Today, when what actually appears to be a lot less than a million protesters are showing up at "Town Hall" meetings, the media seem to conclude that this is a complete hindrance to the current-President's major initiative.
Why? What causes them to take such a different view of the disputes?
There's also some criticism of President Obama for putting forth different rationales for his Health Care Plan. This, I've read, completely discredits the entire plan. Unlike, of course, then-President Bush's continuous floating of different trial balloons as reasons he should be allowed to invade Iraq. My own favorite was the assertion that the cost of patrolling the No-Fly Zones (something like $55 million/year) was simply too much for the DoD budget to bear! At any rate, the then-President finally struck paydirt with his claim that Iraq had WMD, which got the public scared enough to believe the absolutely unsubstantiated assertion, and logrolled the Congress, not a group noted these days for their Profiles In Courage. So, Bush got his way. Ending up wasting a few trillion dollars and creating a permanently destabilized and ungovernable Iraq in place of the 55 million dollars a year and a permanently disabled but stable Iraq. To say nothing of the numberless dead.

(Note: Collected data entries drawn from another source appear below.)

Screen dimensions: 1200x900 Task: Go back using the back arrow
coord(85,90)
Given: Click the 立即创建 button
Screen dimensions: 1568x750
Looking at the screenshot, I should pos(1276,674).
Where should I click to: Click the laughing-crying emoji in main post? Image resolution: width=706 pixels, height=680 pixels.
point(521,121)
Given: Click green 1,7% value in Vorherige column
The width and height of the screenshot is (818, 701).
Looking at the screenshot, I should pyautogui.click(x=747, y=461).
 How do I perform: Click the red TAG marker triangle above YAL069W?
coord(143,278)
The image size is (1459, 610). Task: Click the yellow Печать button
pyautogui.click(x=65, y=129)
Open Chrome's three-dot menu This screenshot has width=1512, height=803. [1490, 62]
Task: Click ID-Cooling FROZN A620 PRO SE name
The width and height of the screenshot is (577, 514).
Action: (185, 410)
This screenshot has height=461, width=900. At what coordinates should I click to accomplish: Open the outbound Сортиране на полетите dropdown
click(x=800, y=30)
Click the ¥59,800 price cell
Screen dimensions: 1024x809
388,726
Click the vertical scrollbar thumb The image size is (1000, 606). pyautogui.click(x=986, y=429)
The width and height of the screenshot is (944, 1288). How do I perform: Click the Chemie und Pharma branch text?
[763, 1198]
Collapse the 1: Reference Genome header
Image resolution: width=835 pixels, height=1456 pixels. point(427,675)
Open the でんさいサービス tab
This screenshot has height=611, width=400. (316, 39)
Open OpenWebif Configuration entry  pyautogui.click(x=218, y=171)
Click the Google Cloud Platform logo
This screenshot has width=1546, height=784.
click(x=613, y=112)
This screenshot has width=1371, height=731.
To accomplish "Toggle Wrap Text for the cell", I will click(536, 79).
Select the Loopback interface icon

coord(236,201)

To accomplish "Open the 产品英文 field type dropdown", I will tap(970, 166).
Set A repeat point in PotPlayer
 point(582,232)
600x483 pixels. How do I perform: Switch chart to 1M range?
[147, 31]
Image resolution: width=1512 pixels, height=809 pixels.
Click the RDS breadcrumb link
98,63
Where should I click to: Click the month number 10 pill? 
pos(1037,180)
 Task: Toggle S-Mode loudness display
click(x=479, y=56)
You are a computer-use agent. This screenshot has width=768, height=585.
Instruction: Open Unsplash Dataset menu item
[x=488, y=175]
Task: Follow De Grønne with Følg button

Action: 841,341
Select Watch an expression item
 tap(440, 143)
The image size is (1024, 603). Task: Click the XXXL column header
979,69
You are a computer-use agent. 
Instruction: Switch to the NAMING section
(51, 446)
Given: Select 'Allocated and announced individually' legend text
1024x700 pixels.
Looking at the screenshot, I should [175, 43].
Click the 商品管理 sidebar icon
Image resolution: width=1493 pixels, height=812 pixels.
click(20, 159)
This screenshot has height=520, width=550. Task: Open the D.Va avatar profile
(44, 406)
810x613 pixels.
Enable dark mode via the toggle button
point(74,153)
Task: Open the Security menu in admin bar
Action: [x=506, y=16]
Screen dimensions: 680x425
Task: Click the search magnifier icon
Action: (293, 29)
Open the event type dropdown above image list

By comparison, today's major issue, health care reform, doesn't seem important to the people who haven't had to think about their own future.
I myself am endlessly thankful for the government's Socialized Medical Care program. Without Medicare, I'd have to keep working until I finally dropped dead - or figure out some way to get filthy rich. This only to have some way of paying for medical care if something should happen.